The closure and gripping of the vessels with the lid according to the invention is preferably reversible. If two different vessels are to be closed at the same time, the frictional connections to each vessel are preferably different. In the above-mentioned first embodiment, the frictional connection to the molded body (C) is greater than to the sample vessel (A). In the second embodiment, the frictional connection to the elution vessel (D) and the stamp (E) is so small that the lid detaches from both before the stamp detaches from the elution vessel.

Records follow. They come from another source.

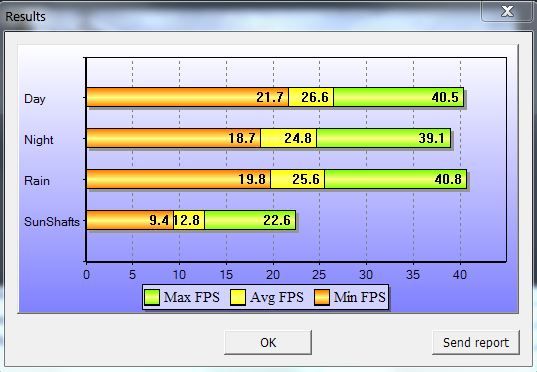The width and height of the screenshot is (537, 372).
Task: Click the SunShafts Max FPS segment 22.6
Action: click(x=250, y=220)
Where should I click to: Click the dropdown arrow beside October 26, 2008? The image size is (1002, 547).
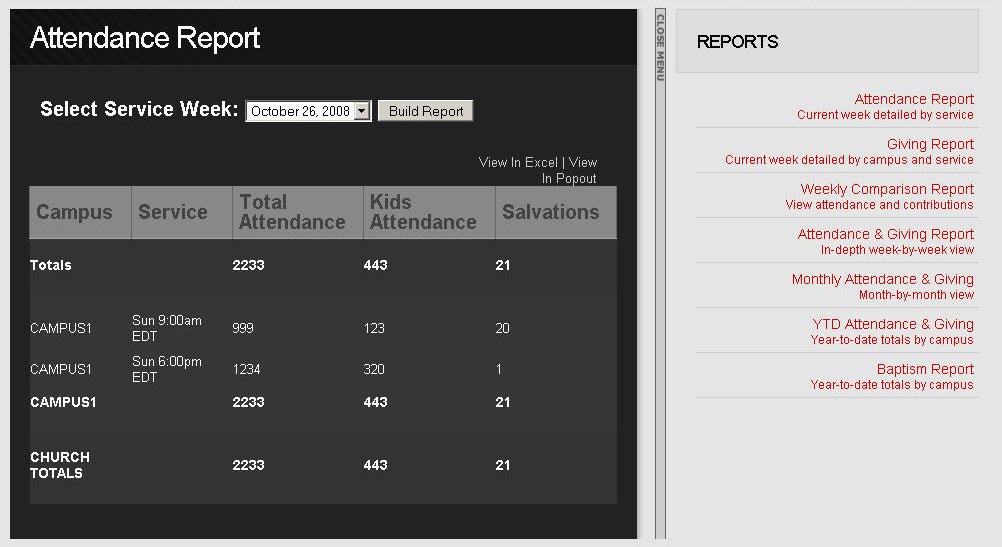tap(362, 111)
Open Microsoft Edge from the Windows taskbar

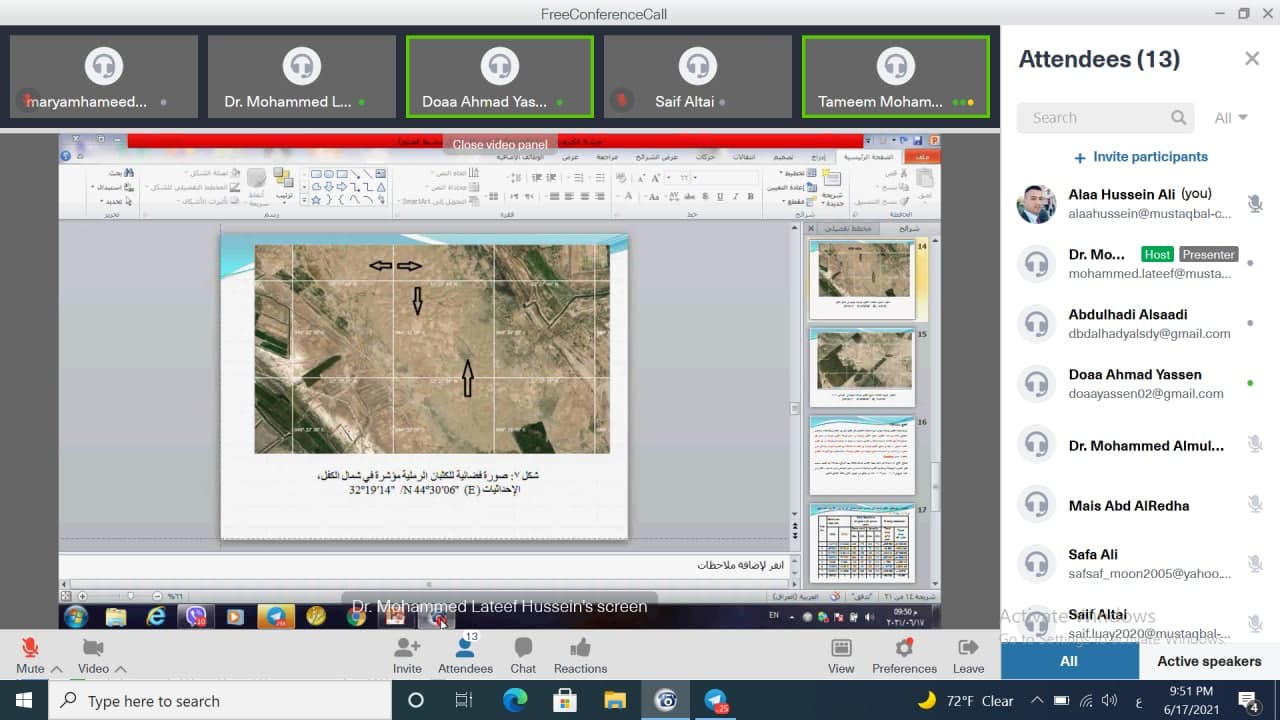515,700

In a particularly preferred embodiment, a component (B 12) extending essentially perpendicular to the closure opening for gripping the lid is located on the part of a lid facing away from the sample vessel (outside). The term "essentially perpendicular" in the sense of the invention is intended to mean that the component (B 12) has an axis of symmetry or plane that has an angle of between 85 and 90 ° to an imaginary plane above the closure opening. The component particularly preferably protrudes exactly perpendicularly (with the exception of manufacturing tolerances) from the imaginary plane. The component (B 12) can lie outside the vessel to be closed when the vessel (A) is closed, but it is preferably positioned inside the vessel to be closed. The component is preferably rotationally symmetrical, in particular cylindrical, with the length of the cylinder being greater than its diameter. The diameter of this cylinder is preferably chosen to be as small as possible. In particular, the diameter of the cylinder is smaller than half the diameter of the part of the lid covering the opening (AlO). This ensures that the lid is securely held over the component (B 12) by a gripping pliers in the form of a so-called lid handler. This gripping pliers can, for example, replace the design of the mechanical pencils commonly used

in which the tongs open when pressure is applied to a mechanical part provided for this purpose to pick up the component and close around the cylinder when the pressure is reduced from the outside. It has been proven that this type of gripping of components for using the lid to close sample vessels is particularly simple and can even be implemented in the smallest of spaces, such as in 96-well microtiter plate formats. For reliable function (holding, positioning), it is particularly useful if the component (B 12) has a comparatively long guide in the gripping tongs. The component (B 12) can have grooves which prevent the gripping tongs from slipping on the component (B 12) and ensure a reliable holding function.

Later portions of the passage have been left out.